The other thing to keep in mind is that those up front engineering and development costs are always amortized over some number of forecasted unit sales. If more units than forecast are sold, then the device becomes profitable. Also the manufacturing costs of electronic devices tends to fall off rapidly as component cost reductions, economies of scale, and manufacturing learning curve efficiencies come into play.
So when Bezos says he is selling devices at cost on day 1, that doesn’t necessarily mean he will be doing so at end of product life. I suspect the unit profit on an original KF is higher now than it was at introduction. If you look back over the history of the eink kindles, there were several times along the way where Amazon chose to reduce the price (often in response to BN pricing moves), which suggests that they had some margin headroom.

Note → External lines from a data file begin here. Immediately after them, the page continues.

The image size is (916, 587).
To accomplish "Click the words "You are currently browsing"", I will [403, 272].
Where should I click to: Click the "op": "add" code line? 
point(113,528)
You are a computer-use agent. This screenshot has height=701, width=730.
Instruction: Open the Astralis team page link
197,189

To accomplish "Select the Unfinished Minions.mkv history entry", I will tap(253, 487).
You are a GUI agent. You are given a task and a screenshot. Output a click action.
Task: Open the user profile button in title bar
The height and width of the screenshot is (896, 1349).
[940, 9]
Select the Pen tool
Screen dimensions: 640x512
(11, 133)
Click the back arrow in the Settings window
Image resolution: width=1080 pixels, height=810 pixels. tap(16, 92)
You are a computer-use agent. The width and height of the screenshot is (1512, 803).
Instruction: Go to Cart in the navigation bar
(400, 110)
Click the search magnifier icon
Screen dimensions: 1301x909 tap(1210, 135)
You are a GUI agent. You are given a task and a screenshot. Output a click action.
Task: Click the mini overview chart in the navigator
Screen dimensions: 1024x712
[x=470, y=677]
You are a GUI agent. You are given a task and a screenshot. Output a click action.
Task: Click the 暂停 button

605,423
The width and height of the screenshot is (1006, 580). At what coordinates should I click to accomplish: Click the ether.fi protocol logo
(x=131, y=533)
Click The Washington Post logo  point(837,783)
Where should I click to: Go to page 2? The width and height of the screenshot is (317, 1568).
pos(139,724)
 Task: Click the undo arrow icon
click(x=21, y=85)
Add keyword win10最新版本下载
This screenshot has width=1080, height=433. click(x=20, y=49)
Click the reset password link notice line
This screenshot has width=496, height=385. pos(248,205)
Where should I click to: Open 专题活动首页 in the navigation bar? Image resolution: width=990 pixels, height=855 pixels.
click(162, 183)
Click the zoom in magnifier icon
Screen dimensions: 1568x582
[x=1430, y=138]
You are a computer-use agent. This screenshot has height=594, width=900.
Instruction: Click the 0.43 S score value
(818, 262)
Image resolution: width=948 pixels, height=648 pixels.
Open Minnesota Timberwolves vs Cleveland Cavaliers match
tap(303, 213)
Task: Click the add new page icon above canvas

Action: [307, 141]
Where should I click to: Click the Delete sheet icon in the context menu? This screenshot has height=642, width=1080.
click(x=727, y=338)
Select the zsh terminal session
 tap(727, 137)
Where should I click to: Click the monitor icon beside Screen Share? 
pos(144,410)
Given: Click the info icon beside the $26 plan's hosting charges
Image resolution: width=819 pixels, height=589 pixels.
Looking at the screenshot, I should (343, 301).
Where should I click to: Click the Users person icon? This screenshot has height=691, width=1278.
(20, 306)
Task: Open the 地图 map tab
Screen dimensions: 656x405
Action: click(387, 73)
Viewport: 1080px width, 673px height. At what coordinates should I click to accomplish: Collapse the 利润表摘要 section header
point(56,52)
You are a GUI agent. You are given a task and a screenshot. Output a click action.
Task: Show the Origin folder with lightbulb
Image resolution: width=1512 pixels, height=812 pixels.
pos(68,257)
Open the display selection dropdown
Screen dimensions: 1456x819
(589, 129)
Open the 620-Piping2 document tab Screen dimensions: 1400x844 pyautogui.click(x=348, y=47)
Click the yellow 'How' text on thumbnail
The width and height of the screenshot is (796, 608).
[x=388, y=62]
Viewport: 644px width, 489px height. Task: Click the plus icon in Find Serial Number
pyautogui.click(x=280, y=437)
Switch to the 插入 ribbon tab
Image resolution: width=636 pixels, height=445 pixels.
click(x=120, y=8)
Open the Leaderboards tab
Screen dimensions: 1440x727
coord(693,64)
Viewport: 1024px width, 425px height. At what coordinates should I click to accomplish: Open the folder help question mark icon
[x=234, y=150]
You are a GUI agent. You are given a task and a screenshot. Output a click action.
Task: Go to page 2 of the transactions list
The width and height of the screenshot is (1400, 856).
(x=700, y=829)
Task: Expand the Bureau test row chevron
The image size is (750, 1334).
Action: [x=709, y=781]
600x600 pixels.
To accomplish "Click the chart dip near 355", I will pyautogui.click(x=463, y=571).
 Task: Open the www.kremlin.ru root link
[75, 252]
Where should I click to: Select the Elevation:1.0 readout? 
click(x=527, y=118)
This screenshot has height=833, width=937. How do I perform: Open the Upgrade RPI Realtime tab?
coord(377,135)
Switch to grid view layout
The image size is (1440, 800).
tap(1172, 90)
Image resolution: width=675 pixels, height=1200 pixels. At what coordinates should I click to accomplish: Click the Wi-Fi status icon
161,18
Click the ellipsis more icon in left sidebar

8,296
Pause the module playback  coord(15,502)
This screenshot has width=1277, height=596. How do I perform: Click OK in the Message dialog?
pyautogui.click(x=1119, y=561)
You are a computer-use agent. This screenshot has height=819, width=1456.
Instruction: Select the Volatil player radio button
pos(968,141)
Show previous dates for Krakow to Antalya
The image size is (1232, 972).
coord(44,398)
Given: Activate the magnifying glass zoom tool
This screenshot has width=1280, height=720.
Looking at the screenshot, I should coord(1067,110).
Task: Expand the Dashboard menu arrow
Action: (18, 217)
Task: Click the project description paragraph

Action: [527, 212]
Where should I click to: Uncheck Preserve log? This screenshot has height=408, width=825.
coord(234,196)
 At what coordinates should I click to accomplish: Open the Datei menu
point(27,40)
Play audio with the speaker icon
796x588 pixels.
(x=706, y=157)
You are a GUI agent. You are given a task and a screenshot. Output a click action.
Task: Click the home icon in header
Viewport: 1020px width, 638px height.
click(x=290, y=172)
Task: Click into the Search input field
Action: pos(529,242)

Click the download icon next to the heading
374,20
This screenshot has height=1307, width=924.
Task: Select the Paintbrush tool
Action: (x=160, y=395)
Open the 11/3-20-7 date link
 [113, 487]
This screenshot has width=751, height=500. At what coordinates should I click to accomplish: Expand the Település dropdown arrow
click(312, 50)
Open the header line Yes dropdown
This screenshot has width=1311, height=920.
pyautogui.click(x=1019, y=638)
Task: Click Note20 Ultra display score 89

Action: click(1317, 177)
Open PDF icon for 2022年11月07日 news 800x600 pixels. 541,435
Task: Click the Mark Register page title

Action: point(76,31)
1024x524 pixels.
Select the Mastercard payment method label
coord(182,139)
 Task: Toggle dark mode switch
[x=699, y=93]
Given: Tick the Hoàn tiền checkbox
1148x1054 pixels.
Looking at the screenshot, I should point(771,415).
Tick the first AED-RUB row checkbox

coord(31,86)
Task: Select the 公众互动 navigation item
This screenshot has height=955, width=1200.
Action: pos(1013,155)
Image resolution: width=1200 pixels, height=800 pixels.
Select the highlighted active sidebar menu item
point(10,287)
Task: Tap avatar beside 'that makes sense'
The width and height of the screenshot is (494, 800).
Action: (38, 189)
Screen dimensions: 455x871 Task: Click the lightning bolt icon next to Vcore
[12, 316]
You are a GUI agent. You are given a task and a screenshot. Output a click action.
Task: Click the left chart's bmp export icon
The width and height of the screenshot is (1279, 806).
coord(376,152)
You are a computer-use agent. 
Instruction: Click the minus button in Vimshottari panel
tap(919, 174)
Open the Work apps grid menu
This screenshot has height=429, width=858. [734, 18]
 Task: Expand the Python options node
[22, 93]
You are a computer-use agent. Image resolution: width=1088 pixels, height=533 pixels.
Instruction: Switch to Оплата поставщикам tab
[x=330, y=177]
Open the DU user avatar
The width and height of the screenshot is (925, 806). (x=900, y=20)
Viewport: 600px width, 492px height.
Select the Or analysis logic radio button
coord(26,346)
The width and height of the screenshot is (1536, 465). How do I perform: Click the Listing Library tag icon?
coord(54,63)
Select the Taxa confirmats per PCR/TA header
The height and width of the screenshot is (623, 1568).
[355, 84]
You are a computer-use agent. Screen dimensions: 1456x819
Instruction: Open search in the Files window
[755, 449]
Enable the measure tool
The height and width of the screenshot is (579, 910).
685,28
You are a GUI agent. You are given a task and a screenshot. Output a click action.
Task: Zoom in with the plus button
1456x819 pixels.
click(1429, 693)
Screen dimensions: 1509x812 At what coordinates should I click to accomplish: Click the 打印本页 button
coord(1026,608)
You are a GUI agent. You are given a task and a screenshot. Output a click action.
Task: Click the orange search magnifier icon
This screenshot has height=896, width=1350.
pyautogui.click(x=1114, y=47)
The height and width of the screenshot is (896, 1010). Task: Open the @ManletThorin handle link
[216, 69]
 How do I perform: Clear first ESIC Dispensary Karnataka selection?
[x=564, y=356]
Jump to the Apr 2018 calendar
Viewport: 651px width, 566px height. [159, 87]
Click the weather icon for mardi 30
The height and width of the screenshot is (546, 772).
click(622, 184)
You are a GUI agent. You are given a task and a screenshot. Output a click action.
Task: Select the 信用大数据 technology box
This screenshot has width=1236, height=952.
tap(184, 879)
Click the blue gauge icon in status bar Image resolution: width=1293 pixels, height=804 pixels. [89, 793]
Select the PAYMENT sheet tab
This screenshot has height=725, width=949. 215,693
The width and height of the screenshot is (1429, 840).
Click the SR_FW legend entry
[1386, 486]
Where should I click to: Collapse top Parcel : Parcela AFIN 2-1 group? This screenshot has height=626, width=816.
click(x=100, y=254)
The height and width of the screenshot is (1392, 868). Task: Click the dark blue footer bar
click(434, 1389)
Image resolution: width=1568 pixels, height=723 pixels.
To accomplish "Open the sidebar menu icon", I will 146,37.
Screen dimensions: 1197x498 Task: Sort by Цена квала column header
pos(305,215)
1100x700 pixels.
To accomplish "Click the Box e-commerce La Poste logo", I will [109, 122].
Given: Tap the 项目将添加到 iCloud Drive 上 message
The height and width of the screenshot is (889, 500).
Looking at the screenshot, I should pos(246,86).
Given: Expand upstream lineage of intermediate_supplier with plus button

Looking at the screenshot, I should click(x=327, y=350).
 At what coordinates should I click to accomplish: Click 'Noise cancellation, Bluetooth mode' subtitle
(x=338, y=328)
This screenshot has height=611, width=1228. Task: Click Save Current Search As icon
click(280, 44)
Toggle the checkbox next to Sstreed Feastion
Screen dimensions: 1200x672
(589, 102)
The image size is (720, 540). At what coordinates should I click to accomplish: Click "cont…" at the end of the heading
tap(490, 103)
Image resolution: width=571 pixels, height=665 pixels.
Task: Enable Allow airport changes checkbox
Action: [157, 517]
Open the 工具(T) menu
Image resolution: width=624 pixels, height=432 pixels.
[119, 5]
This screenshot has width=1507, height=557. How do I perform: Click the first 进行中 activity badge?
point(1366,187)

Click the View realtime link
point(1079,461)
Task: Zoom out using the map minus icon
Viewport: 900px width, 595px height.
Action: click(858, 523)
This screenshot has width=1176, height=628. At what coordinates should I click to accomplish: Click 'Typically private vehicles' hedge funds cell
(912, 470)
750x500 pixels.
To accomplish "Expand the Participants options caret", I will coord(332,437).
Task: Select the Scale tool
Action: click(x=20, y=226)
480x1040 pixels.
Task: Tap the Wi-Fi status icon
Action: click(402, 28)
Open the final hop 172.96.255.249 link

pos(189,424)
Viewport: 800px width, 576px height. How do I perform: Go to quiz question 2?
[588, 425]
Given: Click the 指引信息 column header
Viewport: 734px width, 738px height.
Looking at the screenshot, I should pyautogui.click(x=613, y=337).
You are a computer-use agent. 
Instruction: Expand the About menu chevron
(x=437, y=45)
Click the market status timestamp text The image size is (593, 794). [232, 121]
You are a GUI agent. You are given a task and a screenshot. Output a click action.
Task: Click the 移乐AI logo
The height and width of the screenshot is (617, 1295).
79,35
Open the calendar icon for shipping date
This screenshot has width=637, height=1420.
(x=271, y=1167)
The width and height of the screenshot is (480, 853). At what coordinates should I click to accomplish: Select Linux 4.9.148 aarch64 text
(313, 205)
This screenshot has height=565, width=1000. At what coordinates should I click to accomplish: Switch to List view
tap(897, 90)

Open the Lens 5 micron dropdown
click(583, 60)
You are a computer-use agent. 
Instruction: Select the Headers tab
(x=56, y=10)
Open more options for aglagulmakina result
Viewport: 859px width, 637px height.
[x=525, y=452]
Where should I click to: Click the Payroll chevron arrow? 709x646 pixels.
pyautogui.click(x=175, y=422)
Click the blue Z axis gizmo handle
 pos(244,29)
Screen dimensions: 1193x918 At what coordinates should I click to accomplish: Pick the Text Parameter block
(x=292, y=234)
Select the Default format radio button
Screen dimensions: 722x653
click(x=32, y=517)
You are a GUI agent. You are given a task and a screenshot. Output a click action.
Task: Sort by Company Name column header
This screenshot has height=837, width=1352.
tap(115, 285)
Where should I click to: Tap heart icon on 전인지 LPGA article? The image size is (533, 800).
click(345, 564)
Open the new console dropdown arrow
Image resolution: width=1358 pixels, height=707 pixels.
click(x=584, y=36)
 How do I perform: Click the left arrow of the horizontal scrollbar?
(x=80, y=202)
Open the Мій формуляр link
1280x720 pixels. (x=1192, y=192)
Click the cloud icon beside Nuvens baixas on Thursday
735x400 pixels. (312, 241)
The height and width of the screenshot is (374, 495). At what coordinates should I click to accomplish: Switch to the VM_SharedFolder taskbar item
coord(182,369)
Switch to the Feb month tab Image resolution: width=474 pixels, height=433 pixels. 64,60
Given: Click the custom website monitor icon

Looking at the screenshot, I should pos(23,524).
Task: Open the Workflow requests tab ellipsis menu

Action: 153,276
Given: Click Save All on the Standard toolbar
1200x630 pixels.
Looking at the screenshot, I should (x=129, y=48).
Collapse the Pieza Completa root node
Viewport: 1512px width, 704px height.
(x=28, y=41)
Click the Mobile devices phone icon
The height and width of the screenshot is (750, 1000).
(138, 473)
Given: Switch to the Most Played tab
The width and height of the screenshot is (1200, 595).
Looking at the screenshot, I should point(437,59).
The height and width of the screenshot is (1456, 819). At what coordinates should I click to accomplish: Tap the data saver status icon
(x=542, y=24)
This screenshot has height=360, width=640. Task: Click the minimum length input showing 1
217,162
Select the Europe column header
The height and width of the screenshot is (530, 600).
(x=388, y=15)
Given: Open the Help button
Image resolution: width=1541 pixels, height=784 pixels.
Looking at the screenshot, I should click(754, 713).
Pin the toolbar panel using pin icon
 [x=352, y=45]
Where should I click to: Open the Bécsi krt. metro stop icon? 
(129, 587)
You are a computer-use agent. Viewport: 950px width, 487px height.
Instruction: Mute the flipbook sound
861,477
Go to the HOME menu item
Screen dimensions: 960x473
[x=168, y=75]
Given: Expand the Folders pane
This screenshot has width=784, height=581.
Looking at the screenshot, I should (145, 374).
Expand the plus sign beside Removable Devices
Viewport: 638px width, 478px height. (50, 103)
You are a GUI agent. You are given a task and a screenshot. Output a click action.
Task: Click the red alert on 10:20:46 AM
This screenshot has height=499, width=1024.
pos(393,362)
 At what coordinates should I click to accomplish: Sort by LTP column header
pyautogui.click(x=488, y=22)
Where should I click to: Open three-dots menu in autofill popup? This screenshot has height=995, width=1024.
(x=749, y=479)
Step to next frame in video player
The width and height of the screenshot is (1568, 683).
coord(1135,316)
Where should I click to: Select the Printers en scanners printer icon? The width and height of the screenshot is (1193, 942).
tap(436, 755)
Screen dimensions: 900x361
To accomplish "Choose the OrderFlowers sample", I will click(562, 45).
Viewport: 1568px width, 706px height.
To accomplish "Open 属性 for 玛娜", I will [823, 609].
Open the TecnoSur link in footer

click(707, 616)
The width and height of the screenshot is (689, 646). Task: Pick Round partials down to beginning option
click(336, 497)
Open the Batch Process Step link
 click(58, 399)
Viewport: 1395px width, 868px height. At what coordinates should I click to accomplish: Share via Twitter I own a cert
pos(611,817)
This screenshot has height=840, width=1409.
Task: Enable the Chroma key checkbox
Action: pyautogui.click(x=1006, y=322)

I think Amazon has been pretty consistent with their vision of being a retailer and service provider, and not a hardware manufacturer. They have always consistently tried to provide apps and tools to access their retail and AWS ecosystem from a wide variety of H/W platforms. I think their H/W developments are somewhat analogous to what Microsoft is doing with their Surface tablets: providing a superior product target that their OEM partners can strive towards.
There have been (as you say) some tune-ups along the way to deal with responses from competitors like the big6, BN, and Apple, but I don’t think their corporate vision has changed all that much.
October 16, 2012 at 12:16 am |
No sooner had I written the above then a slew of stories hit the web about Amazon in talks to acquire the TI arm-based OMAP chip manufacturing business. One example:
http://www.zdnet.com/amazon-shows-interest-in-texas-instruments-mobile-chip-division-7000005755/?s_cid=e539
and:
http://thenextweb.com/insider/2012/10/15/amazon-in-talks-to-buy-texas-instruments-smartphone-tablet-omap-processor-activity-report/
TI recently announced that it was exiting the consumer focused microprocessor business to focus on embedded applications. A big part of that was the OMAP: variants of which power the KF and KFHD. Amazon could have turned to one of the other ARM purveyors, but it looks like they are exploring this option, which is not unlike what Apple does with its custom ARM designs for the iPhone, iPad, etc.
So if this story bears fruit, then maybe Amazon WILL get into the H/W business alongside existing content and service businesses.
October 15, 2012 at 5:53 pm |
Obviously Bezos isn’t going to “tell Gimbels”–i.e., spill all the beans. One thing he would keep quiet about, for legal reasons if no other if it were true, is a desire to put the screws to B&N and make their Nook a distant second to the Kindle. He wants Amazon to be THE place to buy books. It must be frustrating to him that despite the many value-added ancillary benefits available to Kindle owners that are lacking on the Nook, which makes the Kindle a better buy, consumers still buy the Nook in great quantities.
More generally, with regard to other competitors, I think Bezos wants the Kindle to be #1, a subset of his desire to make Amazon #1. He feels it would be strategically dangerous to let the Kindle be eclipsed, even without knowing what form the threat might take. That’s already proved true with Apple’s organizing the agency model against him, in order to make their iPad #1. What might Google do with its Nexus, once it finally settles with publishers and can start selling its millions of out-of-print books at its own bookstore? What might MSFT do with its Surface, if it reaches a deal with B&N and/or Google or European publishers? Etc.
October 15, 2012 at 6:13 pm |
PS: Whatever mistakes Bezos has made, they’re minor in comparison to Jobs’s blunders in organizing the agency model (and admitting it in print) and in refusing to produce a small-format tablet, giving the market competitors who would use that position to move upscale.